Wednesday, November 17, 2004

The Joy of Collectible Card Games

All of us have hobbies, whether it's sports, video games, or collecting items (whether it's stamps, cars, or toys). One hobby that I fell in love with a few years ago was the concept of collectible card games (CCGs): it's essentially trading cards which you can actually play with by following a unique set of rules. But of course, since it is a commercial vehicle, there are some challanges for the consumer. For starters, it's sealed in packs and the distribution of cards is random. I mean a typical booster pack contains 15 cards, and there's probably 300+ cards in the set. But just to make it a little bit more difficult and so that you don't complete the entire set by just purchasing 20 booster packs, there's rarity. Usually, cards fall under one of three categories: common, uncommom, and rare. Common cards usually make up most of the booster pack, something like 11 out of the 15 cards will be common. Uncommon, as its namesake, is a bit more difficult to obtain. Around 3 of the 15 cards will be uncommon. And of course, rare cards would comprise the last remaining card in a booster pack. So if everything was that complex, why would a person pursue such an activity?

Upon retrospect, CCGs actually target several kinds of people. I'll start with the most obvious. First is the collector. I mean a collector collects things for the sake of it. I mean aside for aesthetic purposes (and for some, the financial incentive), why do stamp collectors collect stamps? I'm sure each one has their own reasons, ranging from the historical importance of stamps to the sheer challenge of obtaining such uncommon relics. But simply put, they collect to collect. The more I have, the more happy I become. Perhaps what you don't notice is that stamps is actually a great thing to collect, because most likely, you'll never be able to collect all the stamps in the world! Why? Because new stamps are being produced everyday around the world in addition to the difficulty of obtaining old stamps. Unless you have an organization of dedicated people willing to scavenge stamps for you, it's an uphill battle. But at least you'll always have a goal. And in the same way, that's the beauty of CCGs. I mean one of the oldest CCGs is perhaps Magic: The Gathering, and that started more than a decade ago in 1993. Even until today, they're regularly churning out new cards and new expansions for their card game. It's a collector's dream come true. And of course, while it may be difficult to obtain a particular card, the more gratifying it is for a collector when he or she finally obtains that specific card (or has multiple copies of it).

Of course the cards of CCGs contain more than just text. They contain art as well. Some people may not be interested in playing the game or the collection of cards per se, but they may be interested in the art. Soon, these art aficionados find themselves collecting cards as well, either of a particular artist or a particular theme (i.e. dragons, vampires, angels, etc.). And of course, these people who are interested in CCGs just for the art is perfectly legitimate. I mean if artwork wasn't so important, why bother putting them on the cards, right?

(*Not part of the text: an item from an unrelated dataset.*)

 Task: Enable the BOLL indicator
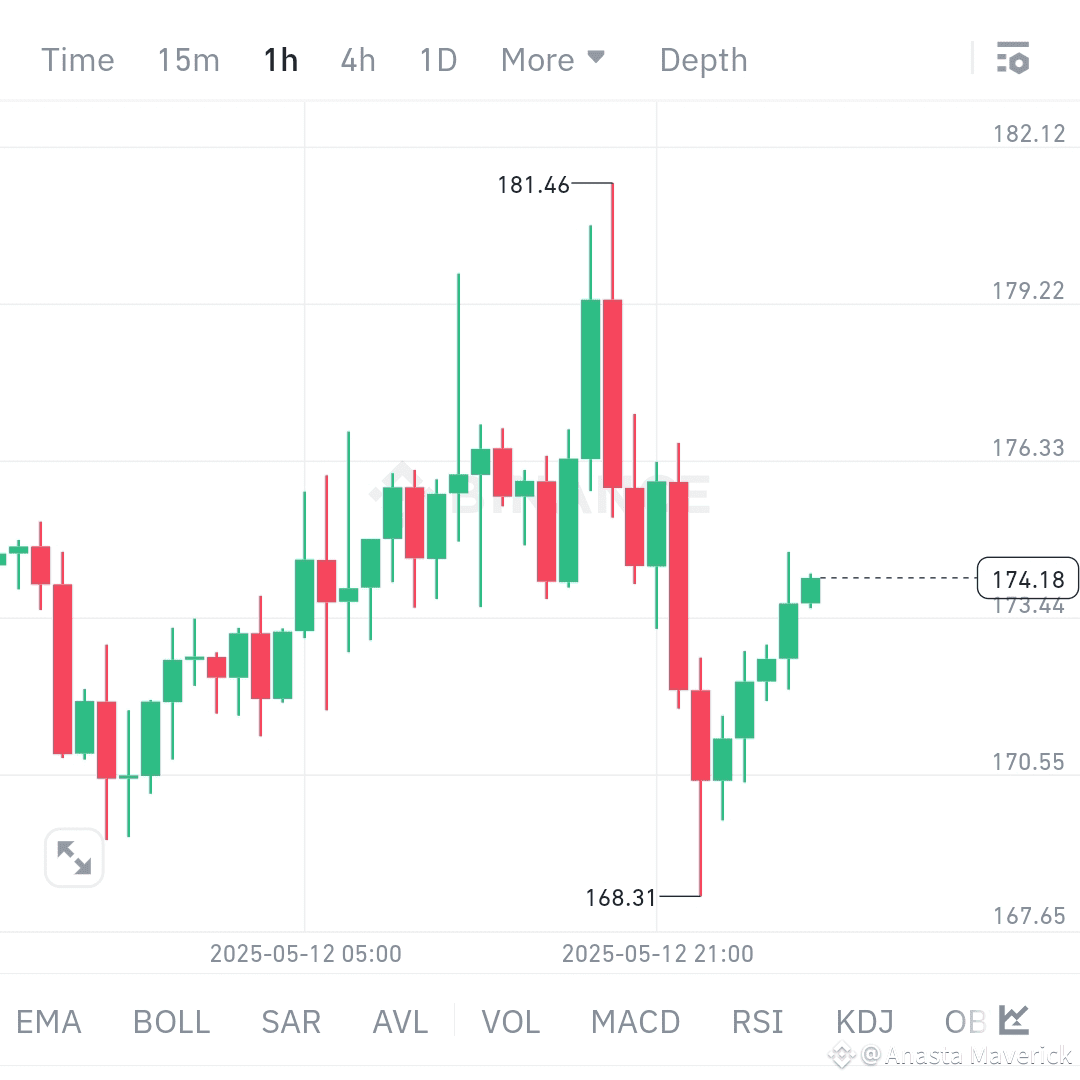click(171, 1021)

Third is the gameplay itself. Let's face it, as human beings, we need entertainment in our lives. CCGs are a form of recreation. And perhaps what's attractive to me is the fact that it's a competitive sport. I mean playing solitaire, for example, is nice when you're extremely bored. But wouldn't you rather be playing something that involves other people, such as poker or bridge? It's different when you're playing with other people. It adds a random variable to the challenge. And for some, defeating other players, especially those with better skills and/or reputation, can be quite gratifying. Wizards of the Coast, distributor of Magic: The Gathering, holds regular tournaments worldwide, and some are even covered on ESPN 2. Playing card games holds the same thrill as playing basketball, or soccer, or boxing.

Fourth, some people get into it to hone their bargaining skills. I mean CCGs are commercial enterprises and that means money moves around with them whether you like it or not. It takes money to bring them to the store, money to buy booster packs, money to purchase specific cards. A lot of people I know don't like this aspect of CCGs but hey, the designers of CCGs never claimed that CCGs wasn't a business. It's a fun game, yes, but it's a business enterprise as well. There are people who buy cards cheap and sell them at a profit. There are also people who specialize in trading the cards. There are even people who earn a lot by buying them cheaply here in the Philippines and selling them over the Internet at its international price. It might not appeal to some people but remember, it takes two to tango. If people weren't willing to buy it at a particular price, then there would be no sellers or traders. One can treat CCGs like a business and in certain respects, it's a good training ground for enterprising people. Some people hate them for that but I think that's being unfair. You don't have to trade with them (and remember that in any trade, both parties consent to the rules of the trade) and these people actually help other CCG players by giving them options.

Lastly, CCGs are portable games with instant gratification. I don't need electricity to play a CCG. It's all pen and paper (and for some games, counters, dice, and other non-electronic paraphernelia) and of course, my cards. And since it's cards, it can be played nearly anywhere (well, perhaps not in a swimming pool...).

Everything seems simple now that CCGs are popular. But more than a decade ago, it took someone really creative and innovative to come up with such a successful idea.